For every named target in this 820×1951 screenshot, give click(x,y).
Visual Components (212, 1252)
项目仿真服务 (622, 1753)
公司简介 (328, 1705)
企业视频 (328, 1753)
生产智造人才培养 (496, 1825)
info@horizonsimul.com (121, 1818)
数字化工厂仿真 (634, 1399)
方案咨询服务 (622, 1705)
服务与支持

--

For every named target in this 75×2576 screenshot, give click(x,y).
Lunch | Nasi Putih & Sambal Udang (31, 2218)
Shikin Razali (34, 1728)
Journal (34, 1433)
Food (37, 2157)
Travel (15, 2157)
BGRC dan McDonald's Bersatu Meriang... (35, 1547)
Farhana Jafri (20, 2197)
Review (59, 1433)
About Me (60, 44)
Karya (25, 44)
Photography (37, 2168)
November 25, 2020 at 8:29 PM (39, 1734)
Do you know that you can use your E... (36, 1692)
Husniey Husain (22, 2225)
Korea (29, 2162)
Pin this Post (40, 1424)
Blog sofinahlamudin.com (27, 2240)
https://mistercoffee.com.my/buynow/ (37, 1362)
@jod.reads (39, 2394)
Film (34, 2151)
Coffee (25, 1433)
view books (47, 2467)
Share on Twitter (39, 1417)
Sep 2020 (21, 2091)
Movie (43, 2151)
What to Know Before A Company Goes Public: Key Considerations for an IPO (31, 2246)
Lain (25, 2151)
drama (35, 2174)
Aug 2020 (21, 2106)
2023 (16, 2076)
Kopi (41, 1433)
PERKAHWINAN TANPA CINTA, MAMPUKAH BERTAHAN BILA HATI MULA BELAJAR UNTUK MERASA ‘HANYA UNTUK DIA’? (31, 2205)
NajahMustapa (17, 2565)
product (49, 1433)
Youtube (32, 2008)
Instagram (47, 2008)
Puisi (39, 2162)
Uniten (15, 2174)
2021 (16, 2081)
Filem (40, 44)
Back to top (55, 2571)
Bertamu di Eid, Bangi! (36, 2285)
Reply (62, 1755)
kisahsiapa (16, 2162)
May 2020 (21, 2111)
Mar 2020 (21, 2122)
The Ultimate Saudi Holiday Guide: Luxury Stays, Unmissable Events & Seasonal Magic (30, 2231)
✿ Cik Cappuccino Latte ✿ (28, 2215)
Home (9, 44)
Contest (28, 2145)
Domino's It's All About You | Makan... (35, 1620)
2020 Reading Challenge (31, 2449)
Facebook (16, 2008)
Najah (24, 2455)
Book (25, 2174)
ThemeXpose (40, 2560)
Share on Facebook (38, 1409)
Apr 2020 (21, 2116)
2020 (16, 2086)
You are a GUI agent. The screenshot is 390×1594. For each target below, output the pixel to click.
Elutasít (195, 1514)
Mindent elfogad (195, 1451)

--- Exercise ---
Which lines of the listing include the string "give"? Pull them out.

--- Result of the task ---
For every named target in this 820×1951 screenshot, give click(x,y).
For every named target in this 75×2576 screenshot, give click(x,y).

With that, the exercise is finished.